O futebol é apaixonante porque carrega nele a beleza da imperfeição
Fabio e Hugo foram heróis em uma noite cheia de significados para o futebol. Dois goleiros que há pouco tempo deixaram seus outros clubes de forma bastante indigesta e que agora caem nos braços de torcidas que um dia foram rivais. Fabio, depois da apoteose da Libertadores de 2023, andava criticado por parte dos tricolores que diziam que a fase em 2024 já não era tão boa. De fato, falhou em lances fundamentais, como outra vez nessa terça-feira em falta batida por Reinaldo que resultou no gol do Grêmio. O gol que levou a decisão para a disputa de penaltis que consagraria Fabio outra vez.
Ganso, que fez uma partida brilhante, perdeu o pênalti que poderia ter custado a classificação ao Fluminense. Ganso, um camisa 10 de absoluto esplendor, teria deixado o campo como vilão. Saiu como um dos heróis.
O garoto Esquerdinha, que comprometeu o resultado do primeiro jogo, voltou a campo nesse 20 de agosto para participar da conquista. John Kennedy, idolatrado por ter feito o gol contra o Boca que deu ao Fluminense a tão sonhada taça em 2023, andava em baixa e estava sendo vaiado. Ainda assim, pegou a bola para bater um pênalti contra o Grêmio. Que tipo de coragem precisa nos habitar para ter esse ímpeto? JK fez seu gol. E o Flu está nas quartas.

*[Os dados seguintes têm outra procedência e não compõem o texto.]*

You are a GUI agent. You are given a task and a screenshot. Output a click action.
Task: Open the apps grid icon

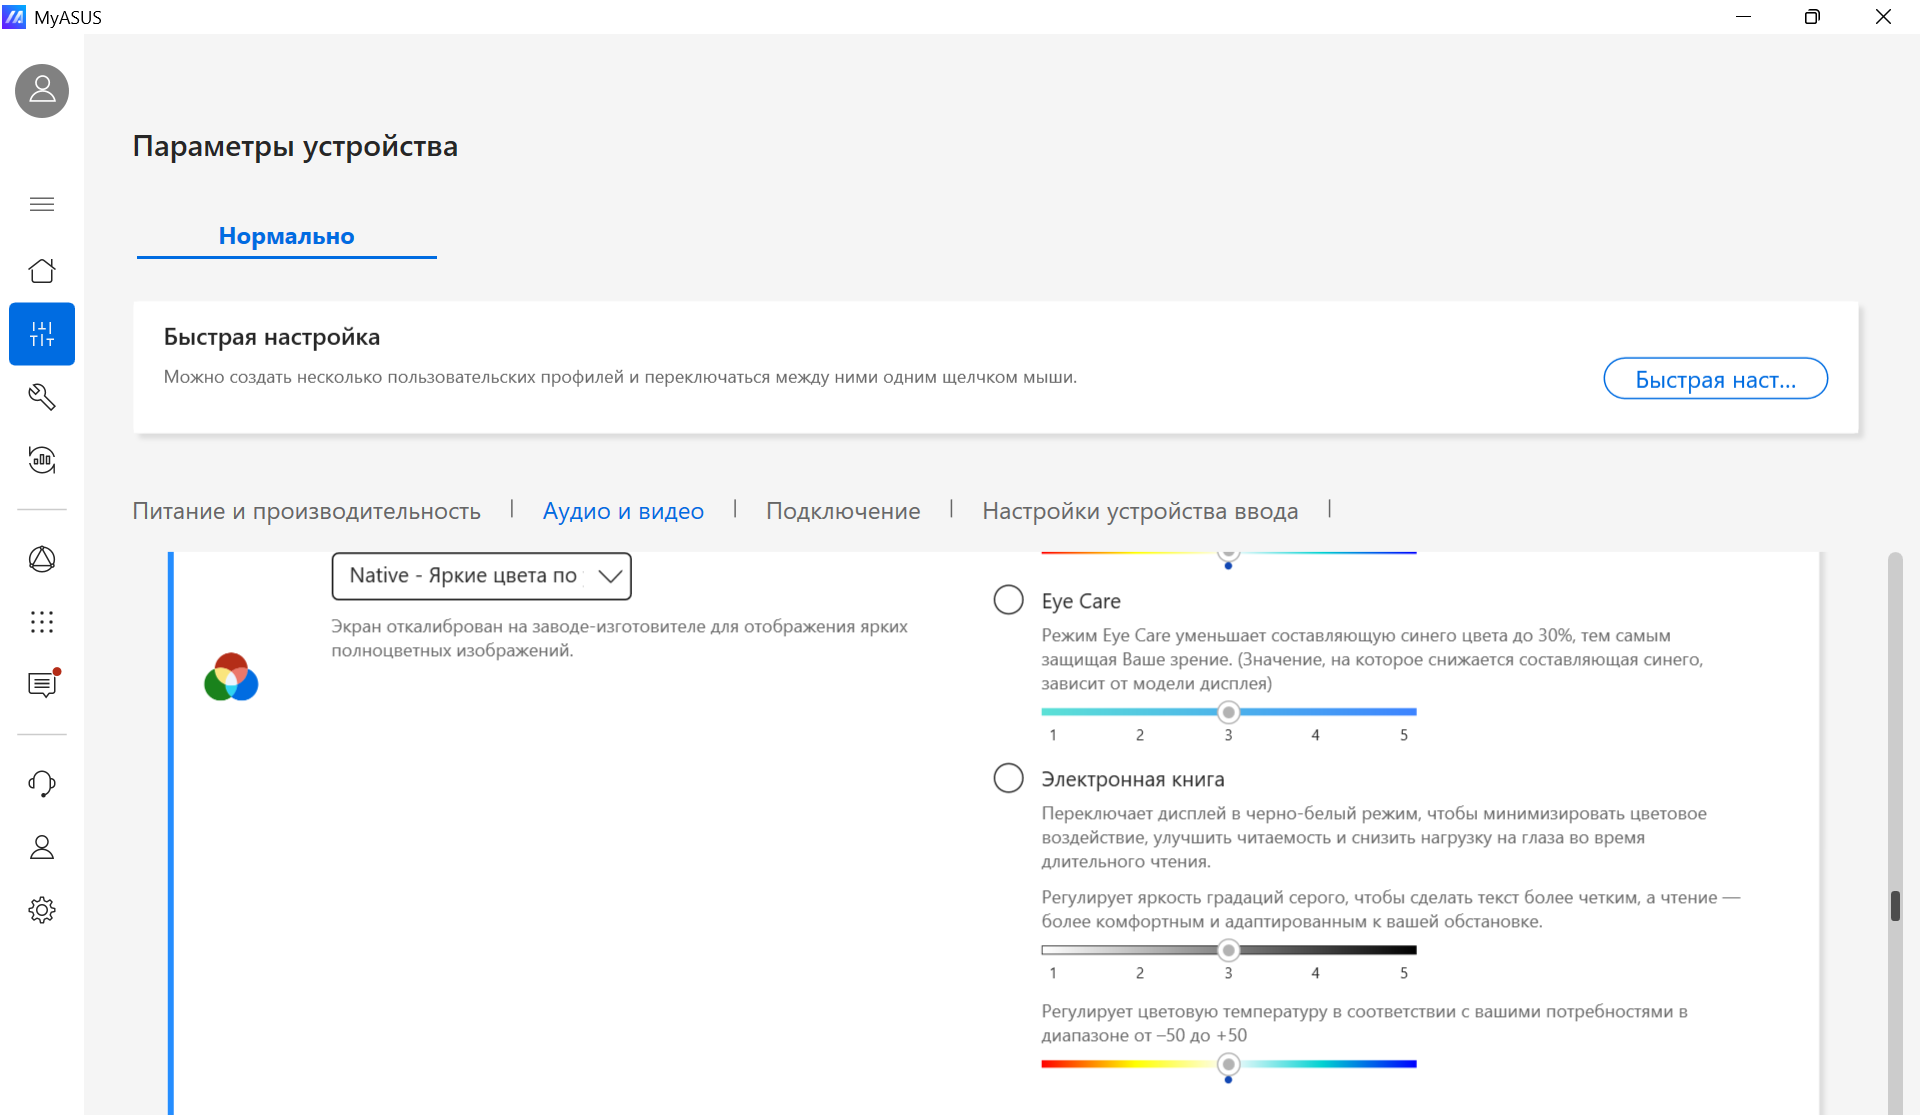tap(42, 622)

Em São Paulo, um Corinthians que tenta não escutar o barulho das estruturas desabando do lado de fora conseguiu sua dramática classificação na Sul-Americana. Um jogo cheio de altos e baixos emocionais e de elevado índice de tensão. Garotos que nem barba ainda têm direito tiveram que correr atrás de uma dimensão de maturidade que talvez demore a chegar, mas que ontem deu as caras.
O futebol é um conjunto de histórias de fracassos e redenções. De erros e de voltas por cima. Não existe futebol sem que a dimensão da falha se faça presente e possível. Não tem executivo gringo com pastinha debaixo do braço que consiga provar que a falta de coerência em comportamentos seja evidência de crime. Trata-se de evidência do caráter humano desse jogo. Erramos. Temos dias ruins. Temos um lado fraco. Temos aspectos grosseiros. E podemos nos corrigir, melhorar, tentar outra vez. É a dor que nos conecta. É o sofrimento que nos une. É a cicatriz do outro que fala com a nossa.
Somos imperfeitos e imperfeitas. E a consciência dessa imperfeição nos torna integrantes de uma mesma espécie. Enquanto tentam tirar a dimensão do erro do futebol - com mil paradas para checar lances milimétricos, com dirigentes e treinadores tendo chiliques a cada erro, com a transformação do jogo em mercadoria e do torcedor em cliente - esse esporte segue mostrando do que é feito e do que é capaz. Noites como a dessa terça-feira justificam alguns aspectos da vida. O futebol renasce. Resta saber até quando ele conseguirá resistir ao que tentam fazer com ele.